How to Sell to Anybody

When you’re pitching a service to decision-makers, the most common thing to do is put together a whole lot of information about yourself and your history, and then dump it out to your audience. But this leaves out the single most important aspect of selling, the thing that many of us are not inclined to go.

In today’s post, Pete discusses this dimension of selling in a truly simple way that can forever shift how you approach your presentations.

Click here for more on how SagePresence can help your team present to your prospects.

The Missing Skill in Many Technical Presenters

I was working with a room full of architects recently, helping them strengthen their interview and presentation skills. I ran into something I’ve seen for years: many technically minded professionals don’t have an easy facility with emotion words.

When I’d ask, “How does your prospect feel in that situation?” the response was something like, “Well, they’d feel like they’re in that situation.” Highly intellectual language—no emotional connection. And that matters more than people realize.

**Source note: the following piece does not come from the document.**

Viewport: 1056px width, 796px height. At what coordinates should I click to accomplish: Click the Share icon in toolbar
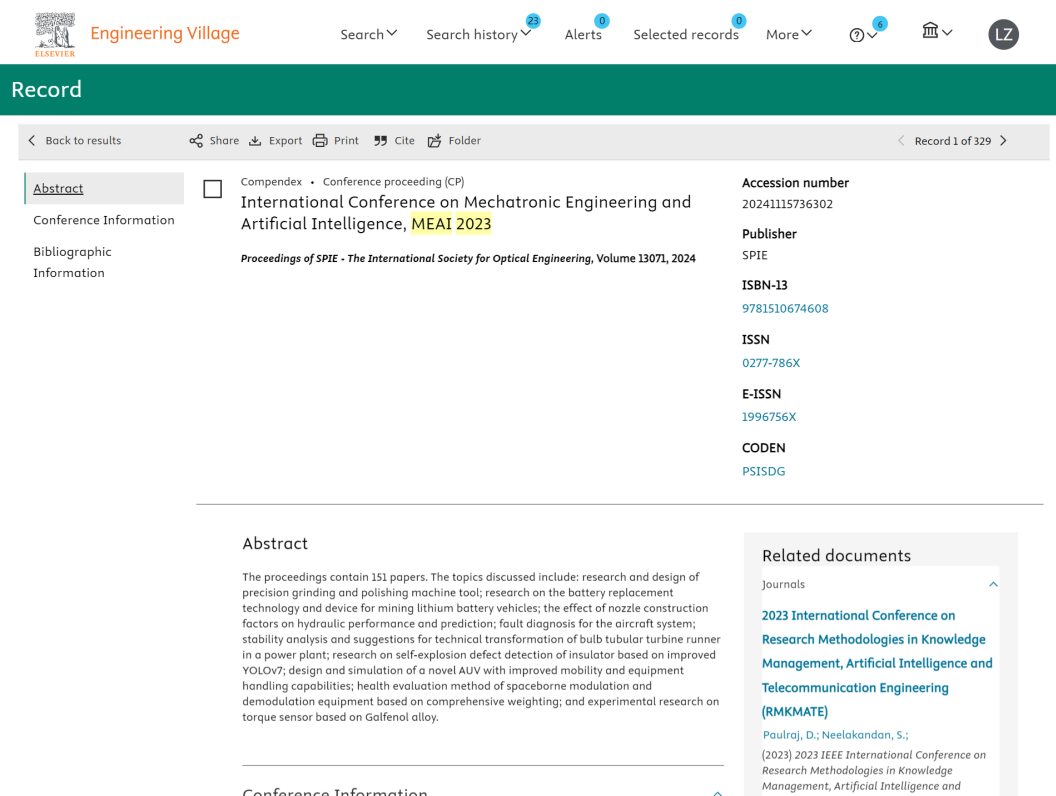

Emotion Actually Drives Decisions

Even the most rational human beings make decisions emotionally. Every buying choice—yes, even multi-million-dollar project decisions—comes with an emotional transition. People say “yes” when they feel relief, clarity, confidence, excitement, or trust.

So when you’re pitching, selling an idea, or proposing a strategy, you need to think about two emotional states:

  • How do they feel right now?
  • How do they want to feel instead?

You Don’t Have to Ask the Questions Out Loud

You won’t literally ask a client, “How do you want to feel?” But you should ask yourself—and your team—these questions as you prepare.

What’s their current frustration? Pressure? Risk? Anxiety? What situation is creating discomfort? And on the flip side, what emotional outcome would represent success? Confidence? Relief? Momentum? Alignment?

Shape Your Language Around Their Emotional Shift

Once you understand the emotional “from → to,” you can speak a language that resonates. Ideally you’ve gathered some of this insight through past conversations or insider information, so it’s grounded in reality—not guesswork.

When you speak to where they are emotionally and where they want to be, they feel understood. They think, “These folks get me. They understand my situation. They know what I want to experience—and their service will take me there.”

None of this needs to be conscious on their end. It simply works. Because at the end of the day, emotion is how you sell to anybody.